09. Usaha Vier

890 107 11
                                    


.
.
.
.
.
Malang menjadi kota yang sebenarnya jarang di kunjungi oleh Vier, karena memang kedua orang tuanya tidak pernah mengajaknya kesana, apa lagi setelah Vion di kirim tinggal di rumah eyang.

Vier yang memang duduk di bangku belakang bersama San juga Dimas cuma bisa menatap jalanan yang mereka lewati, sedangkan di bangku tengah ada Hanan, Vion juga Kian, Arka dan Kaivan di depan.

"Kai, lewat tol kan?" Kaivan mengangguk.

"Iya biar gak lama, males aku lek macet." Kian tertawa mendengar gerutuan Kaivan.

"Yon, nanti jadi main ke alun-alun gak?" Vion menggeleng.

"Loh kenapa? Padahal kemarin minta ke sana naik motor." Vion memilih menyandarkan kepalanya pada pundak Kian.

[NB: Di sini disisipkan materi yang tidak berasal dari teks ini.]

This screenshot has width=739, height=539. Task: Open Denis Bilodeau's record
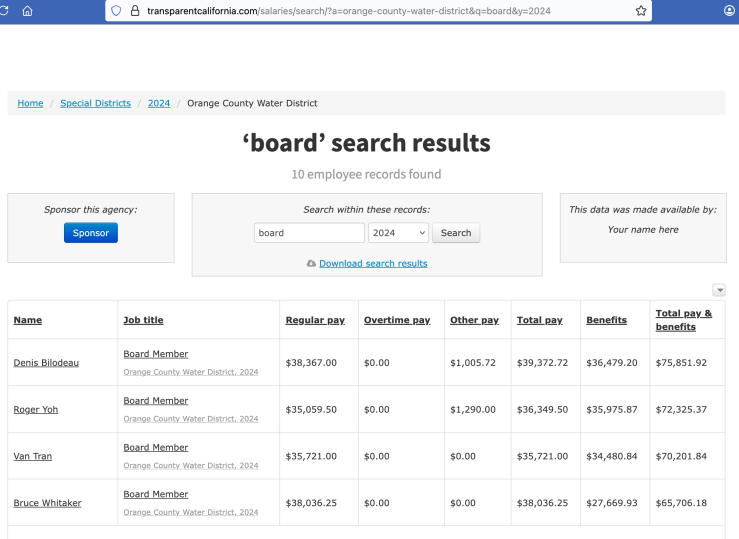pos(46,362)
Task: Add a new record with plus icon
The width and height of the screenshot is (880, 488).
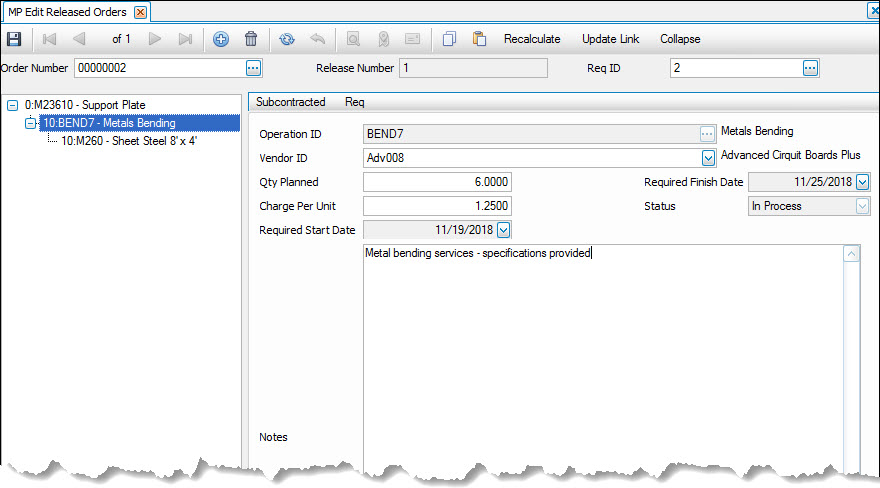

"Males, nanti ada seng ikut tapi maunya bonceng." Jawaban Vion membuat Kian, Arka, Kaivan dan Hanan menahan tawa mereka.

"Ya kalau mau main pakai mobil ae, kayak orang susah ae pake motor." Ucapan ketus Dimas membuat Vion mengepalkan tangannya.

"Kon lek gak isok jogo omongan mu, kon tak turun no nang kene loh Dim, cangkem e kok koyok arek wedok, opo-opo di komentari." Bukan Vion yang membalas ucapan ketus Dimas, tapi Arka. Pemuda itu bahkan membalas lebih ketus.

"Isok meneng gak? Lek gak isok mandek o aku tak mudun." Ucapan dingin Vion langsung membuat mereka semua diam.

"Vion kok serem seh?"
.
.
.
.
.
Vier beberapa kali mencari kesempatan untuk mendekati Vion, tapi adiknya itu selalu saja punya cara untuk menjauh. Bahkan sekalipun Vier sengaja meminta satu kamar dengan Vion, adiknya itu menolak.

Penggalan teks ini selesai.